The code takes the factor loadings for the two dimensions (columns 1 and 2) and saves them as an object named load. The next two lines plot the variables and applies the variables labels.

The result is a clear demarcation between equipment maintenance skills (upper left corner) and all other skills (lower right corner).

Determining how many factors to extract

You may have noted above that the fit$loadings object contains some useful summary information at the end. In particular, we can observe the proportion of the total variance in responses across these variables that is explained by each of these two factors.

The first factor explains nearly half of the total variance (0.486). The second factor explains 22 percent of the total variance. The proportion of variance determines how these factors are sequentially assigned – the first factor explains the most variance and each subsequent factor explains less than the previous one.

Overall, these two factors explain just over 70 percent of the total variance in skill scores. Is this enough? Should we add more dimensions to help us further differentiate occupational skills? If so, how many more dimensions should we add?

To do this, let’s use the princomp command, which can be used to examine a much larger number of dimensions. The following code generates a scree plot that displays the declining variance explained for each subsequent latent dimension identified.

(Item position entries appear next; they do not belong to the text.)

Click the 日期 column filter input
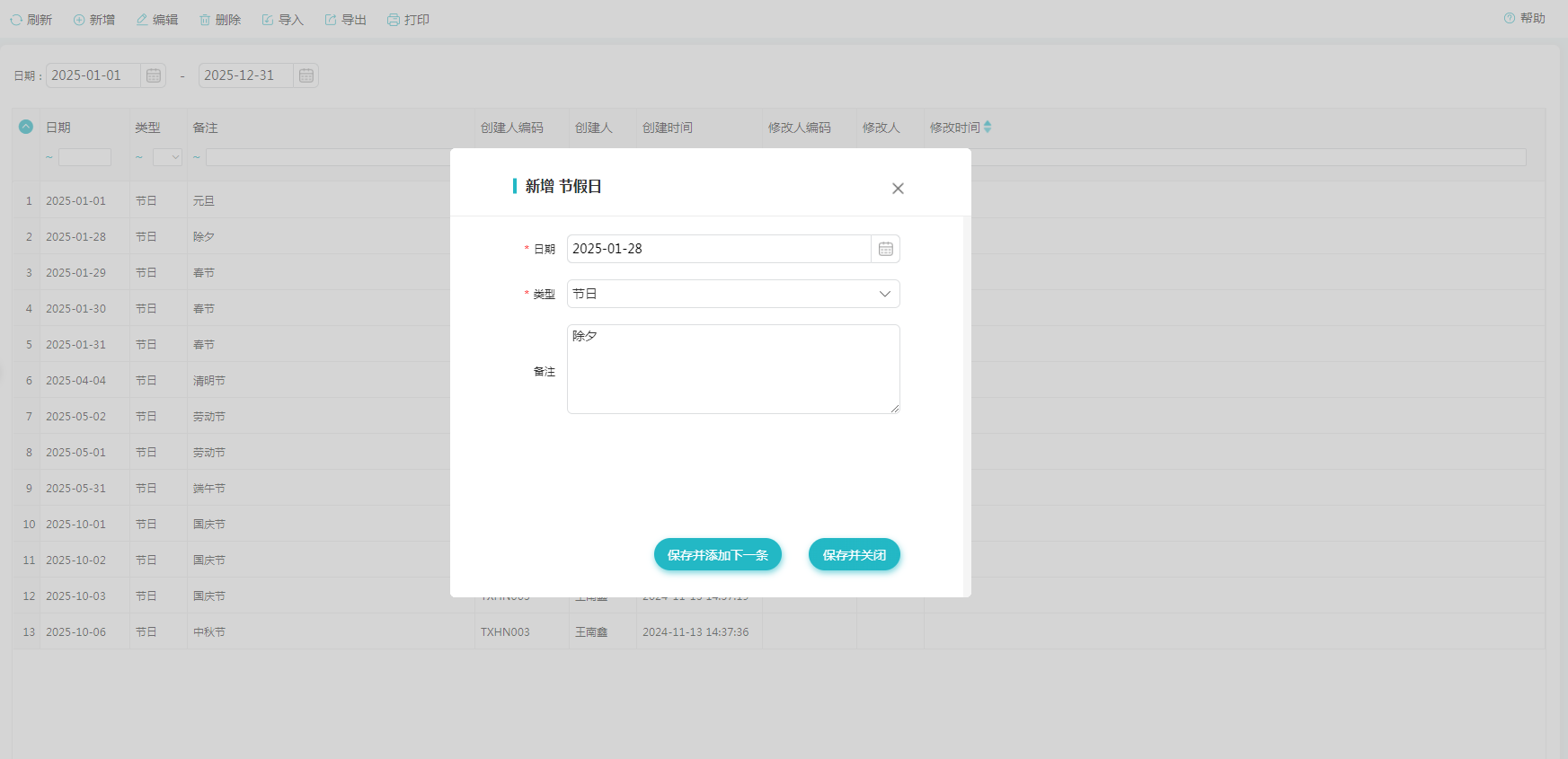84,157
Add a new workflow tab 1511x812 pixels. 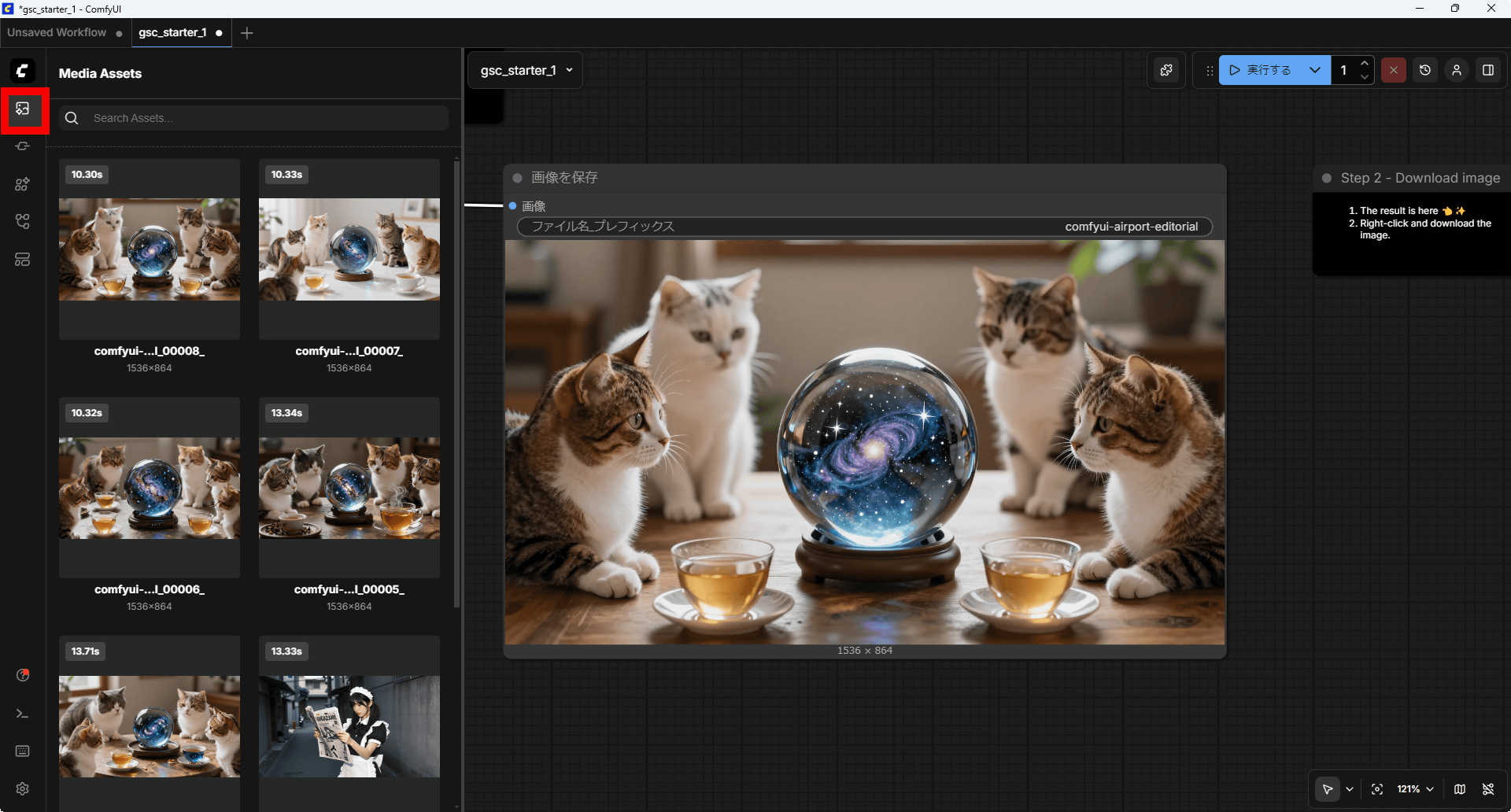(247, 33)
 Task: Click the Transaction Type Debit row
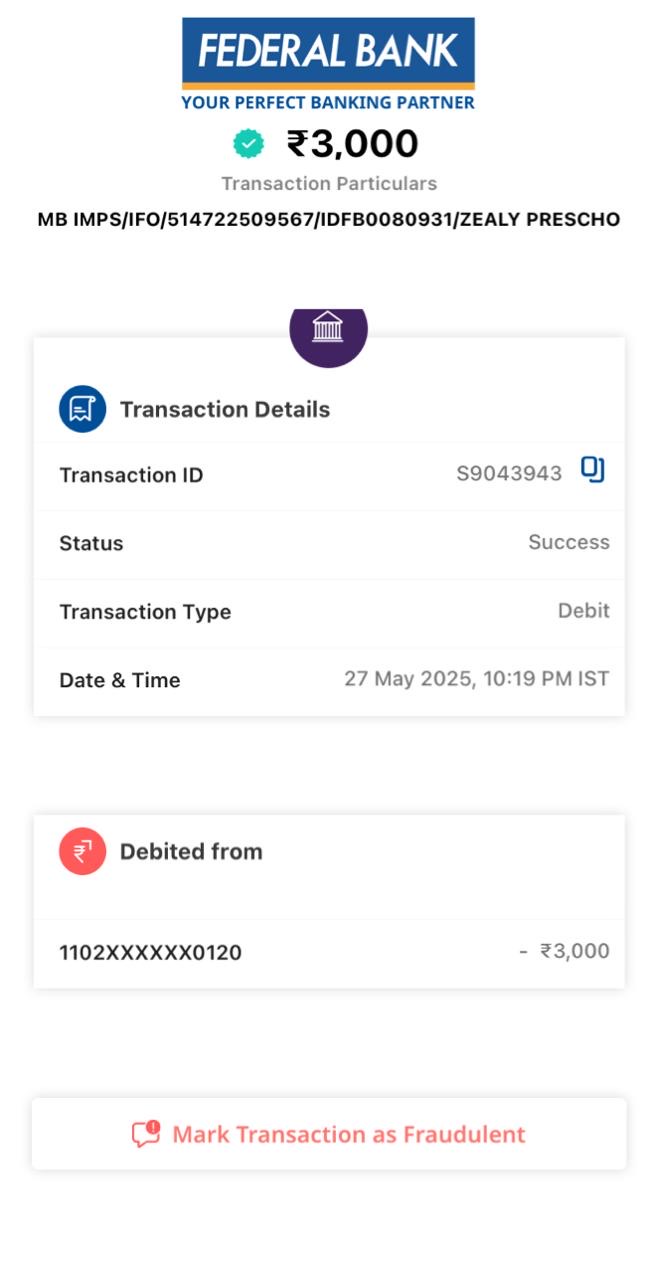(x=328, y=611)
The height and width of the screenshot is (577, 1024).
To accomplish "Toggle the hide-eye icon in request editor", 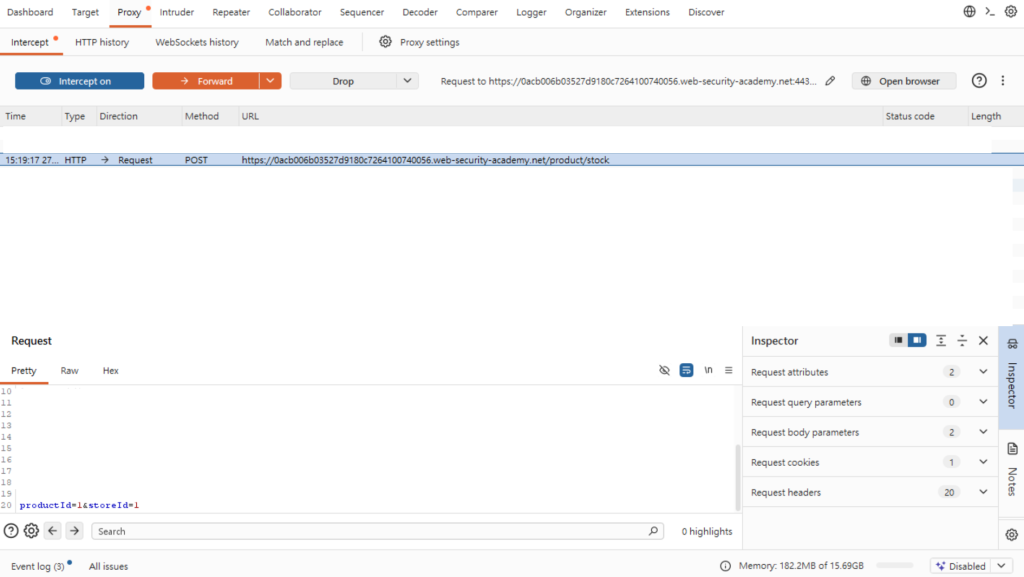I will click(x=664, y=370).
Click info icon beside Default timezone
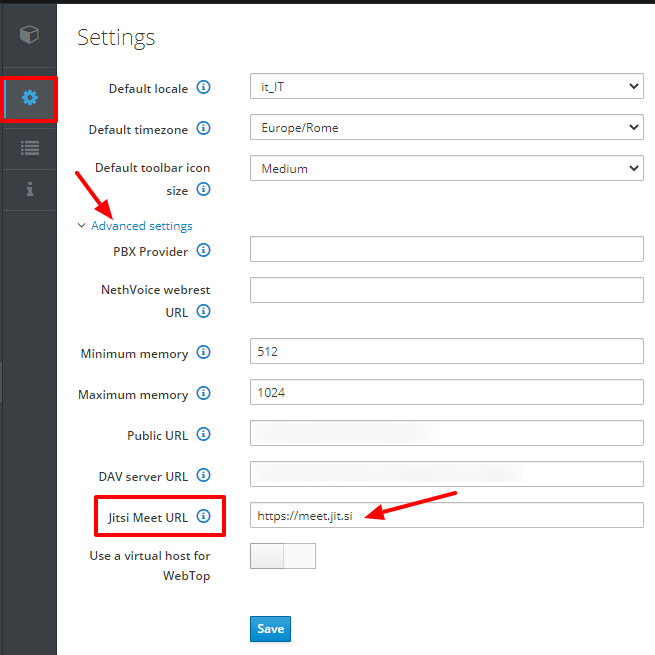Screen dimensions: 655x655 point(203,128)
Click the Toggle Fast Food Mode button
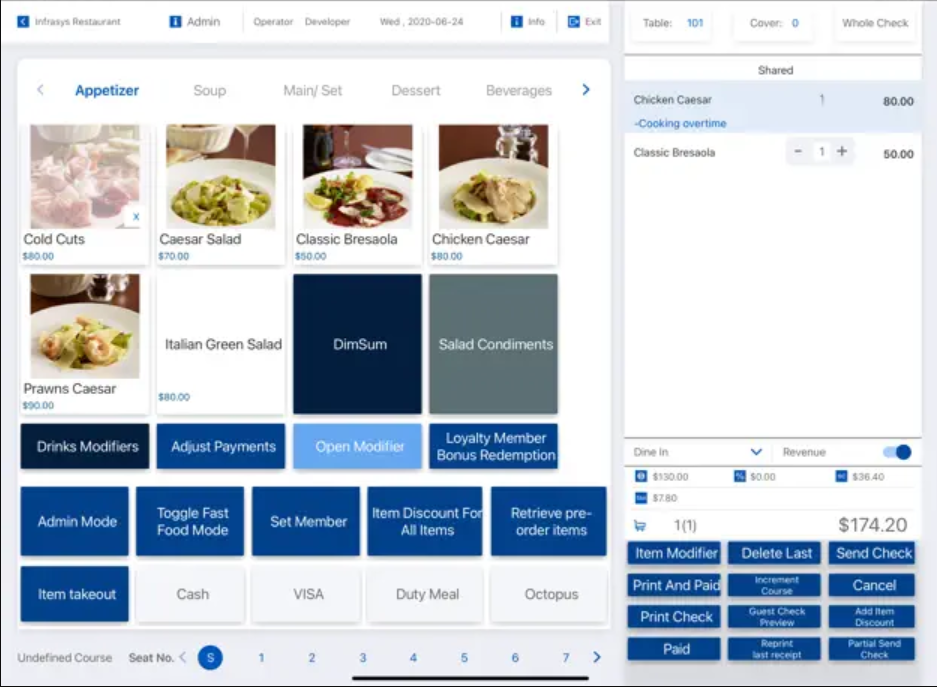937x687 pixels. coord(192,521)
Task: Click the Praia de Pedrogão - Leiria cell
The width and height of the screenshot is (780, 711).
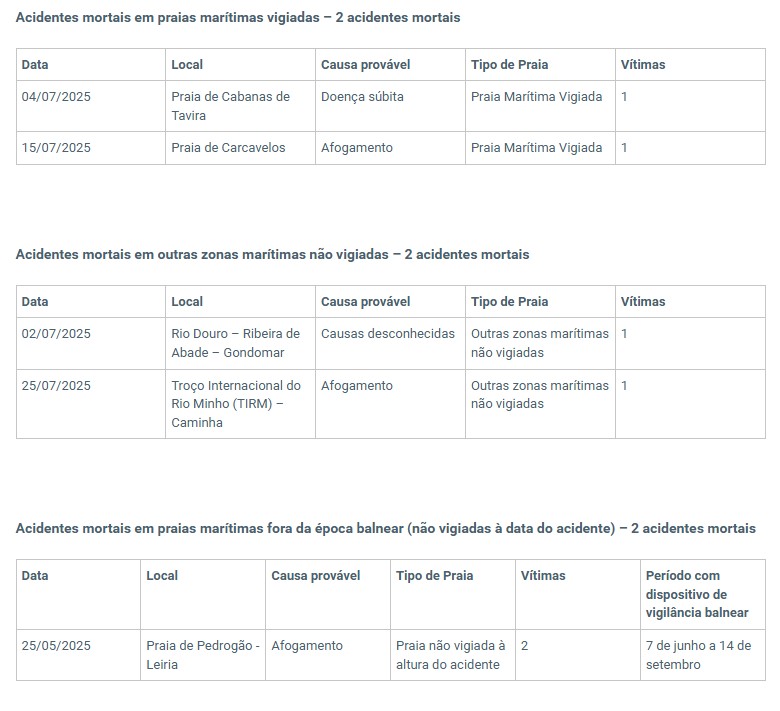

fit <- princomp(skill2, cor=TRUE)
plot(fit,type="lines") 

Here we can see that the variance explained (y-axis) declines with each additional latent factor, which will always be the case for factor analysis.

But in this instance, we can see that, in terms of variance explained, we receive very little benefit from adding more factors after adding the third factor. This suggests that a three factor solution represents our optimal scaling of occupational skills.

Three factor solution

Let’s closely examine the factor loadings for the three factor solution. To make this easier, the code below generates the top six skills for each factor.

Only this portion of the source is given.